Rows for locating words and elements
::::::

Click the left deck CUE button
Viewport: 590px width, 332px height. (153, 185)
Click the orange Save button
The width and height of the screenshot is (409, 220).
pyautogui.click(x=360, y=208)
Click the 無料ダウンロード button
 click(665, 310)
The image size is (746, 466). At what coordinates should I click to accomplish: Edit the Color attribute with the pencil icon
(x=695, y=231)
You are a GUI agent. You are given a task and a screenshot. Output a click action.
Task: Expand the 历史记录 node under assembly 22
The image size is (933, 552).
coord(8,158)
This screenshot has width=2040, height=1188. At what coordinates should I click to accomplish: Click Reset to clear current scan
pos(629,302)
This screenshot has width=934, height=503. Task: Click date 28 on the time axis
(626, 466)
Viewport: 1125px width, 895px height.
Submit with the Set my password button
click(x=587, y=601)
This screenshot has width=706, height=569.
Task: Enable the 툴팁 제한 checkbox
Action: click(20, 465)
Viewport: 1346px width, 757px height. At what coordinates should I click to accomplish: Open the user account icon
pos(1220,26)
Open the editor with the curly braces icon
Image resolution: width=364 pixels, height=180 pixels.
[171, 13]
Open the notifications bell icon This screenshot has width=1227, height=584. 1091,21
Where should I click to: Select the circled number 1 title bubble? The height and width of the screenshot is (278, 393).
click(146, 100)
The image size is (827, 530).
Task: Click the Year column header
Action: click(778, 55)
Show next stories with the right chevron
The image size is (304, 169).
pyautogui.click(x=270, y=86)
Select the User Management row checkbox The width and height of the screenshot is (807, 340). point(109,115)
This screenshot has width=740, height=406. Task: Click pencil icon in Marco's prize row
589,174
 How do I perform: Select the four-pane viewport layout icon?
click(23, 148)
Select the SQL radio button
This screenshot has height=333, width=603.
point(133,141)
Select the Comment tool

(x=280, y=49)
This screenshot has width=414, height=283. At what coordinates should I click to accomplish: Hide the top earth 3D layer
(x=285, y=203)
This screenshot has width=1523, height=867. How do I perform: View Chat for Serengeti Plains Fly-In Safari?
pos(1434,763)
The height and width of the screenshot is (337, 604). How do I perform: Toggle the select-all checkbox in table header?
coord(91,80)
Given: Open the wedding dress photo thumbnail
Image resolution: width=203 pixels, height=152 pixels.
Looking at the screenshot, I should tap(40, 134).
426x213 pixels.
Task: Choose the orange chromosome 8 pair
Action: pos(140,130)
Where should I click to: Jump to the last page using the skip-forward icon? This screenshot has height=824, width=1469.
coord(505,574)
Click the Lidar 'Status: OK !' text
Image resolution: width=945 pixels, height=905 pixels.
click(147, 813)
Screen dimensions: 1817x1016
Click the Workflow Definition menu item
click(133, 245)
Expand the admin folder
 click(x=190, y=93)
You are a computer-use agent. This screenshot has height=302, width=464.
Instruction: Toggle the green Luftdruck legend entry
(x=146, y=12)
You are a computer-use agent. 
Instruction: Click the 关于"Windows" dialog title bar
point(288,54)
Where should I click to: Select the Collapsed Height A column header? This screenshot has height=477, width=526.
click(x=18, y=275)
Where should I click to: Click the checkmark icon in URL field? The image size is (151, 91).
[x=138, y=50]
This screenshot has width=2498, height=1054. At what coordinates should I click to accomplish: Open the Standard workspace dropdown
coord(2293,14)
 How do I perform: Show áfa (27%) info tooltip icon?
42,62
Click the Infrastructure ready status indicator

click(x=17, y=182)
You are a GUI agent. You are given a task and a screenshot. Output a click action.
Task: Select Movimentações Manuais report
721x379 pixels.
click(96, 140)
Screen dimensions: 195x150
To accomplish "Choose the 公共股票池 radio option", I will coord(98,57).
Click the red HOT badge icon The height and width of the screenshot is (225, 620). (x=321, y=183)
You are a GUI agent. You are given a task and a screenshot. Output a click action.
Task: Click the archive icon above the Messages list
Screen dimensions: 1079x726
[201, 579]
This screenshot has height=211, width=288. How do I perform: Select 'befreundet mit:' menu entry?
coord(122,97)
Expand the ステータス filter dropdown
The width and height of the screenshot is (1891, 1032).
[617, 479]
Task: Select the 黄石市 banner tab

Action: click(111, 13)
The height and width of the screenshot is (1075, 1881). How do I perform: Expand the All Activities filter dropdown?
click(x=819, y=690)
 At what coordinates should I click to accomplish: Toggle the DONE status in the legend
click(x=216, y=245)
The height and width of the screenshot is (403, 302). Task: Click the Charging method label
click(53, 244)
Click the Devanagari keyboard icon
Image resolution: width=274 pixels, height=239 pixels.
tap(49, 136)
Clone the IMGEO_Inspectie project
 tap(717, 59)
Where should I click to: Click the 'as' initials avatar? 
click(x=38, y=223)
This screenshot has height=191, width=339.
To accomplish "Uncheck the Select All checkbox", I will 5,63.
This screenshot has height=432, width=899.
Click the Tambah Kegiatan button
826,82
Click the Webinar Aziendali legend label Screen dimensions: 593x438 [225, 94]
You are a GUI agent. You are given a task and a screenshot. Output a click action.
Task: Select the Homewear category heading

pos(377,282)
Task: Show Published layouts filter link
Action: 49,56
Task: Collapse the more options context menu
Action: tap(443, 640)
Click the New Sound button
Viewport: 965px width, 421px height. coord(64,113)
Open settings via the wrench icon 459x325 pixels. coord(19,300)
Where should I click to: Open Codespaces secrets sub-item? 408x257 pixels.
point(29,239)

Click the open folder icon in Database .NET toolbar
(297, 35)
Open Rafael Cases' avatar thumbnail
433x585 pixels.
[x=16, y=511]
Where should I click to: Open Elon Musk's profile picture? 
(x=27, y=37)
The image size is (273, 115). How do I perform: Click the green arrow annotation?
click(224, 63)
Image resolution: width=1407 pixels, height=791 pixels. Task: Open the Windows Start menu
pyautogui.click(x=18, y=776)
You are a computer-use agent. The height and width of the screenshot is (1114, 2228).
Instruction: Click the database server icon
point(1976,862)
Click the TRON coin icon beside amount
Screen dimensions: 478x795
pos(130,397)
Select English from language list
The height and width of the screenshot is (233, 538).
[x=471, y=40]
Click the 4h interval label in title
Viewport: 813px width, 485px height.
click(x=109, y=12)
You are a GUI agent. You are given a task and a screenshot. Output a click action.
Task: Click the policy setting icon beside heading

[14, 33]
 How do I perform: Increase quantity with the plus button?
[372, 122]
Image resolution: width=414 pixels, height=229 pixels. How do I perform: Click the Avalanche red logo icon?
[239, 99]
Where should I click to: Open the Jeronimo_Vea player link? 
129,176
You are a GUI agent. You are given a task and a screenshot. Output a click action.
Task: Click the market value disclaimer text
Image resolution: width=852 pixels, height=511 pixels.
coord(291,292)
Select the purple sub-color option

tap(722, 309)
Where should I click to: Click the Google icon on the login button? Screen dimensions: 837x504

::::::

## [WHAT TO DO]
Update all the rows above by replacing every "At what coordinates should I click to accomplish" with "Which point should I click to accomplish", and leave everything else unchanged.

## [THE OUTPUT]
Click the left deck CUE button
Viewport: 590px width, 332px height. (153, 185)
Click the orange Save button
The width and height of the screenshot is (409, 220).
pyautogui.click(x=360, y=208)
Click the 無料ダウンロード button
 click(665, 310)
The image size is (746, 466). Which point should I click to accomplish: Edit the Color attribute with the pencil icon
(x=695, y=231)
You are a GUI agent. You are given a task and a screenshot. Output a click action.
Task: Expand the 历史记录 node under assembly 22
The image size is (933, 552).
coord(8,158)
This screenshot has width=2040, height=1188. Which point should I click to accomplish: Click Reset to clear current scan
pos(629,302)
This screenshot has width=934, height=503. Task: Click date 28 on the time axis
(626, 466)
Viewport: 1125px width, 895px height.
Submit with the Set my password button
click(x=587, y=601)
This screenshot has width=706, height=569.
Task: Enable the 툴팁 제한 checkbox
Action: click(20, 465)
Viewport: 1346px width, 757px height. Which point should I click to accomplish: Open the user account icon
pos(1220,26)
Open the editor with the curly braces icon
Image resolution: width=364 pixels, height=180 pixels.
[171, 13]
Open the notifications bell icon This screenshot has width=1227, height=584. 1091,21
Where should I click to: Select the circled number 1 title bubble? The height and width of the screenshot is (278, 393).
click(146, 100)
The image size is (827, 530).
Task: Click the Year column header
Action: click(778, 55)
Show next stories with the right chevron
The image size is (304, 169).
pyautogui.click(x=270, y=86)
Select the User Management row checkbox The width and height of the screenshot is (807, 340). point(109,115)
This screenshot has width=740, height=406. Task: Click pencil icon in Marco's prize row
589,174
 How do I perform: Select the four-pane viewport layout icon?
click(23, 148)
Select the SQL radio button
This screenshot has height=333, width=603.
point(133,141)
Select the Comment tool

(x=280, y=49)
This screenshot has width=414, height=283. Which point should I click to accomplish: Hide the top earth 3D layer
(x=285, y=203)
This screenshot has width=1523, height=867. How do I perform: View Chat for Serengeti Plains Fly-In Safari?
pos(1434,763)
The height and width of the screenshot is (337, 604). How do I perform: Toggle the select-all checkbox in table header?
coord(91,80)
Given: Open the wedding dress photo thumbnail
Image resolution: width=203 pixels, height=152 pixels.
Looking at the screenshot, I should tap(40, 134).
426x213 pixels.
Task: Choose the orange chromosome 8 pair
Action: pos(140,130)
Where should I click to: Jump to the last page using the skip-forward icon? This screenshot has height=824, width=1469.
coord(505,574)
Click the Lidar 'Status: OK !' text
Image resolution: width=945 pixels, height=905 pixels.
click(147, 813)
Screen dimensions: 1817x1016
Click the Workflow Definition menu item
click(133, 245)
Expand the admin folder
 click(x=190, y=93)
You are a computer-use agent. This screenshot has height=302, width=464.
Instruction: Toggle the green Luftdruck legend entry
(x=146, y=12)
You are a computer-use agent. 
Instruction: Click the 关于"Windows" dialog title bar
point(288,54)
Where should I click to: Select the Collapsed Height A column header? This screenshot has height=477, width=526.
click(x=18, y=275)
Where should I click to: Click the checkmark icon in URL field? The image size is (151, 91).
[x=138, y=50]
This screenshot has width=2498, height=1054. Which point should I click to accomplish: Open the Standard workspace dropdown
coord(2293,14)
 How do I perform: Show áfa (27%) info tooltip icon?
42,62
Click the Infrastructure ready status indicator

click(x=17, y=182)
You are a GUI agent. You are given a task and a screenshot. Output a click action.
Task: Select Movimentações Manuais report
721x379 pixels.
click(96, 140)
Screen dimensions: 195x150
To accomplish "Choose the 公共股票池 radio option", I will coord(98,57).
Click the red HOT badge icon The height and width of the screenshot is (225, 620). (x=321, y=183)
You are a GUI agent. You are given a task and a screenshot. Output a click action.
Task: Click the archive icon above the Messages list
Screen dimensions: 1079x726
[201, 579]
This screenshot has height=211, width=288. How do I perform: Select 'befreundet mit:' menu entry?
coord(122,97)
Expand the ステータス filter dropdown
The width and height of the screenshot is (1891, 1032).
[617, 479]
Task: Select the 黄石市 banner tab

Action: click(111, 13)
The height and width of the screenshot is (1075, 1881). How do I perform: Expand the All Activities filter dropdown?
click(x=819, y=690)
 Which point should I click to accomplish: Toggle the DONE status in the legend
click(x=216, y=245)
The height and width of the screenshot is (403, 302). Task: Click the Charging method label
click(53, 244)
Click the Devanagari keyboard icon
Image resolution: width=274 pixels, height=239 pixels.
tap(49, 136)
Clone the IMGEO_Inspectie project
 tap(717, 59)
Where should I click to: Click the 'as' initials avatar? 
click(x=38, y=223)
This screenshot has height=191, width=339.
To accomplish "Uncheck the Select All checkbox", I will 5,63.
This screenshot has height=432, width=899.
Click the Tambah Kegiatan button
826,82
Click the Webinar Aziendali legend label Screen dimensions: 593x438 [225, 94]
You are a GUI agent. You are given a task and a screenshot. Output a click action.
Task: Select the Homewear category heading

pos(377,282)
Task: Show Published layouts filter link
Action: 49,56
Task: Collapse the more options context menu
Action: tap(443, 640)
Click the New Sound button
Viewport: 965px width, 421px height. coord(64,113)
Open settings via the wrench icon 459x325 pixels. coord(19,300)
Where should I click to: Open Codespaces secrets sub-item? 408x257 pixels.
point(29,239)

Click the open folder icon in Database .NET toolbar
(297, 35)
Open Rafael Cases' avatar thumbnail
433x585 pixels.
[x=16, y=511]
Where should I click to: Open Elon Musk's profile picture? 
(x=27, y=37)
The image size is (273, 115). How do I perform: Click the green arrow annotation?
click(224, 63)
Image resolution: width=1407 pixels, height=791 pixels. Task: Open the Windows Start menu
pyautogui.click(x=18, y=776)
You are a computer-use agent. The height and width of the screenshot is (1114, 2228).
Instruction: Click the database server icon
point(1976,862)
Click the TRON coin icon beside amount
Screen dimensions: 478x795
pos(130,397)
Select English from language list
The height and width of the screenshot is (233, 538).
[x=471, y=40]
Click the 4h interval label in title
Viewport: 813px width, 485px height.
click(x=109, y=12)
You are a GUI agent. You are given a task and a screenshot. Output a click action.
Task: Click the policy setting icon beside heading

[14, 33]
 How do I perform: Increase quantity with the plus button?
[372, 122]
Image resolution: width=414 pixels, height=229 pixels. How do I perform: Click the Avalanche red logo icon?
[239, 99]
Where should I click to: Open the Jeronimo_Vea player link? 
129,176
You are a GUI agent. You are given a task and a screenshot. Output a click action.
Task: Click the market value disclaimer text
Image resolution: width=852 pixels, height=511 pixels.
coord(291,292)
Select the purple sub-color option

tap(722, 309)
Where should I click to: Click the Google icon on the login button? Screen dimensions: 837x504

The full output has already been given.